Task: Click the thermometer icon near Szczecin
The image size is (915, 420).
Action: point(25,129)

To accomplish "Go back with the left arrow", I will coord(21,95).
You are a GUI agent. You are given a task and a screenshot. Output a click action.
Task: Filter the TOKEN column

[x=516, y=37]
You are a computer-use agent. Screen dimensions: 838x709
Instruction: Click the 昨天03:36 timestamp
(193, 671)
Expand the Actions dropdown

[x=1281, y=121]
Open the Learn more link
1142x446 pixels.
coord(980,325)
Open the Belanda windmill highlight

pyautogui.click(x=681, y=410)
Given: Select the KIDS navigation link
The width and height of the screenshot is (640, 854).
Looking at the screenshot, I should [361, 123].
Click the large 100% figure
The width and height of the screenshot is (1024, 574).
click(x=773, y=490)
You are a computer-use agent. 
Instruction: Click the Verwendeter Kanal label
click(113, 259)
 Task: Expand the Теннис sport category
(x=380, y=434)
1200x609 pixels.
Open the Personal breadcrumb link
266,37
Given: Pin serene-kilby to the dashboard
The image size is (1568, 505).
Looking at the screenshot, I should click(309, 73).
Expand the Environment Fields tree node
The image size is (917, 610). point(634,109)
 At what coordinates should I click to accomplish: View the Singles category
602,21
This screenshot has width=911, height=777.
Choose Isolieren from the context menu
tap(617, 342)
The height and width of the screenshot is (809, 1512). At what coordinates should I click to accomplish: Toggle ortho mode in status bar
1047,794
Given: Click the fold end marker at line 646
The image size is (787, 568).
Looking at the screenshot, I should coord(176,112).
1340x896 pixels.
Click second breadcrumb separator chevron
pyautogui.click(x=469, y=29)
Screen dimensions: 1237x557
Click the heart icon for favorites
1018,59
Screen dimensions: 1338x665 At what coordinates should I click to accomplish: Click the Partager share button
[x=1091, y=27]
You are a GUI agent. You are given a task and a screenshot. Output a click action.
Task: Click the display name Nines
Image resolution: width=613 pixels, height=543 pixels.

**Exercise instructions:**
Copy out every one of the lines above word for word, keeping them in the same order.

**The completed task:**
Task: Click the thermometer icon near Szczecin
The image size is (915, 420).
Action: point(25,129)

To accomplish "Go back with the left arrow", I will coord(21,95).
You are a GUI agent. You are given a task and a screenshot. Output a click action.
Task: Filter the TOKEN column

[x=516, y=37]
You are a computer-use agent. Screen dimensions: 838x709
Instruction: Click the 昨天03:36 timestamp
(193, 671)
Expand the Actions dropdown

[x=1281, y=121]
Open the Learn more link
1142x446 pixels.
coord(980,325)
Open the Belanda windmill highlight

pyautogui.click(x=681, y=410)
Given: Select the KIDS navigation link
The width and height of the screenshot is (640, 854).
Looking at the screenshot, I should [361, 123].
Click the large 100% figure
The width and height of the screenshot is (1024, 574).
click(x=773, y=490)
You are a computer-use agent. 
Instruction: Click the Verwendeter Kanal label
click(113, 259)
 Task: Expand the Теннис sport category
(x=380, y=434)
1200x609 pixels.
Open the Personal breadcrumb link
266,37
Given: Pin serene-kilby to the dashboard
The image size is (1568, 505).
Looking at the screenshot, I should click(309, 73).
Expand the Environment Fields tree node
The image size is (917, 610). point(634,109)
 At what coordinates should I click to accomplish: View the Singles category
602,21
This screenshot has width=911, height=777.
Choose Isolieren from the context menu
tap(617, 342)
The height and width of the screenshot is (809, 1512). At what coordinates should I click to accomplish: Toggle ortho mode in status bar
1047,794
Given: Click the fold end marker at line 646
The image size is (787, 568).
Looking at the screenshot, I should coord(176,112).
1340x896 pixels.
Click second breadcrumb separator chevron
pyautogui.click(x=469, y=29)
Screen dimensions: 1237x557
Click the heart icon for favorites
1018,59
Screen dimensions: 1338x665 At what coordinates should I click to accomplish: Click the Partager share button
[x=1091, y=27]
You are a GUI agent. You are given a task and a screenshot. Output a click action.
Task: Click the display name Nines
Image resolution: width=613 pixels, height=543 pixels.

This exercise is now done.